EXCERPT PROVIDED

=== Section Start ===

Court Finds Fraudulent Joinder by Relying on a Sales Rep’s Affidavit and Common Sense
Buckles v. Coombs, 2016 U.S. Dist. Ct. LEXIS 180784 (S.D. Fla. Jan. 4 2017), is a decision that illustrates how a defendant’s proper introduction of facts via an affidavit and a court’s introduction of common sense into its decision process can come together to result in the denial of a plaintiff’s motion to remand an action to state court.
In Buckles, the plaintiff alleged that she was injured due to an allegedly defective cutting device used in her knee replacement. In her state-court complaint, she sued not only the diverse manufacturer, Howmedica, but its non-diverse sales rep. The defendants, having seen that move before, claimed fraudulent joinder of the sales rep and removed the action to federal court based on diversity jurisdiction.
Plaintiff moved to remand the action back to state court. Plaintiff argued that the sales rep was, in fact, a proper defendant because he had been negligent in promoting, marketing, testing and warning about the device—and so on. She supported these arguments with nothing more than the allegations in her complaint, which were fairly broad and conclusory. That was her mistake.
The court made clear that the proper standard under which a court should determine whether a non-diverse defendant has been fraudulently joined is like that applied to summary judgment motions, not the standard for motions to dismiss: “A district court’s process for resolving a claim of fraudulent joinder is similar to that used for ruling on a motion for summary judgment.” Id. at * 5 (citing Crowe v. Coleman, 113 F.3d 1536, 1538 (11th Cir. 1997). And the defendants were relying on more than the general allegations in the complaint. They offered facts from the sales rep himself in an affidavit in which he specifically refuted the general allegations of the complaint:
As set forth in [the sales rep’s] affidavit, however: (1) he was present during [plaintiff’s] surgery “only to facilitate bringing the implants to the operating room and for no other purpose” (2) he did not call on [plaintiff’s] surgeon at any time prior to her surgery on August 21, 2012, or anytime thereafter (3) he did not “promote, advertise, represent, recommend or sell” the Cutting Guide used during [plaintiff’s] surgery; (4) he had no involvement in the preoperative imaging for [plaintiff’s] Cutting Guide and had no other involvement in the planning of her surgery; and (5) he has no medical training, but rather, relies on the materials and information provided to him by Howmedica in carrying out his job duties.

=== Section End ===

DATASET RECORDS
=== Section Start ===

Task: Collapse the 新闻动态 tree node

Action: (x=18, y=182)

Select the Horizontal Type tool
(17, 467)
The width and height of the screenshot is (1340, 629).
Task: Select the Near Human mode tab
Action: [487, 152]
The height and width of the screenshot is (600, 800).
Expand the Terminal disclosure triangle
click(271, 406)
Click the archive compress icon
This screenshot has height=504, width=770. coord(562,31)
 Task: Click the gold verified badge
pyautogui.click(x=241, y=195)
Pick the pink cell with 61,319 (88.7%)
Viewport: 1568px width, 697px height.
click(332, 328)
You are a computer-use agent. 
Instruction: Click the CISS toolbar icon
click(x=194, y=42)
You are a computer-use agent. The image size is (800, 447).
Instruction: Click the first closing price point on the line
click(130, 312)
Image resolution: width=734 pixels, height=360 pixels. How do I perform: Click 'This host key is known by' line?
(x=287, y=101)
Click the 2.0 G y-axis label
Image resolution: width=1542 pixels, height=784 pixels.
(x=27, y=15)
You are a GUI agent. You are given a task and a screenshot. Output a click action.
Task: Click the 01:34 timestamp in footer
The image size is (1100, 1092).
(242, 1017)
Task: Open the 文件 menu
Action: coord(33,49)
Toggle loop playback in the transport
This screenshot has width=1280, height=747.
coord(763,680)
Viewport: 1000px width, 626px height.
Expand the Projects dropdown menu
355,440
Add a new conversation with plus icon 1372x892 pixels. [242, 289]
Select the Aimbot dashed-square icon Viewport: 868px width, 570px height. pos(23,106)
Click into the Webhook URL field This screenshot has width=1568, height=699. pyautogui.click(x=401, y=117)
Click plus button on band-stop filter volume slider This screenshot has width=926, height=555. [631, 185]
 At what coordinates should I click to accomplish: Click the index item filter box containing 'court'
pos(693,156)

=== Section End ===

WORK REQUIRED
Repeat word for word the part of the fraudulent joinder article between "In Buckles, the" and "on diversity jurisdiction.", inclusive. None of the listing is needed here.

TASK RESULT
In Buckles, the plaintiff alleged that she was injured due to an allegedly defective cutting device used in her knee replacement. In her state-court complaint, she sued not only the diverse manufacturer, Howmedica, but its non-diverse sales rep. The defendants, having seen that move before, claimed fraudulent joinder of the sales rep and removed the action to federal court based on diversity jurisdiction.